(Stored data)
-*-*-

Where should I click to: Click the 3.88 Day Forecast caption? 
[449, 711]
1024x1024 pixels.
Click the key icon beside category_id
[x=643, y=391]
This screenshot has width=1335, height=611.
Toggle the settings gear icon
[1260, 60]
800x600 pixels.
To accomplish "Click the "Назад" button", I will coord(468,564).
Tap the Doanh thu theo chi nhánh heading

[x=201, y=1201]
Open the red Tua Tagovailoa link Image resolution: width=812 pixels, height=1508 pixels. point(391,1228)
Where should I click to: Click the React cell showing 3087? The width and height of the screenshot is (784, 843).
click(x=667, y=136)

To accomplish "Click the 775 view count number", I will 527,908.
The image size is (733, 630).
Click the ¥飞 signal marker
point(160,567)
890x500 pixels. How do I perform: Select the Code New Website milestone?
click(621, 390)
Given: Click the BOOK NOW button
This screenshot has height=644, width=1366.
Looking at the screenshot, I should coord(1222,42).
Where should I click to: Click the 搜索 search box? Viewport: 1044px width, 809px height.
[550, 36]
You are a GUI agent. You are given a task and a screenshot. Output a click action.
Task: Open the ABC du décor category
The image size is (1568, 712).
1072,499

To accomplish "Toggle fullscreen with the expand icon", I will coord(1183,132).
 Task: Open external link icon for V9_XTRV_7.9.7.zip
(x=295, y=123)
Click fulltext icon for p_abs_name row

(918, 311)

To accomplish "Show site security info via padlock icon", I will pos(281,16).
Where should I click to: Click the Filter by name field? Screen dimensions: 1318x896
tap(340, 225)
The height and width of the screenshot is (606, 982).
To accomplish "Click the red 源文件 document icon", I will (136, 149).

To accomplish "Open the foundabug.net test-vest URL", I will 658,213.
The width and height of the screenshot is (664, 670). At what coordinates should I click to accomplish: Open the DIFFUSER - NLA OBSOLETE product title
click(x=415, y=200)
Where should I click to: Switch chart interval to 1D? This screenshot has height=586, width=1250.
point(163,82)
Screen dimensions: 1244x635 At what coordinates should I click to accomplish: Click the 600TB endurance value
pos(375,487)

-*-*-

TASK DESCRIPTION: Search the records for the word "button" and copy out every line that holds it.

EXPECTED OUTPUT:
To accomplish "Click the "Назад" button", I will coord(468,564).
Given: Click the BOOK NOW button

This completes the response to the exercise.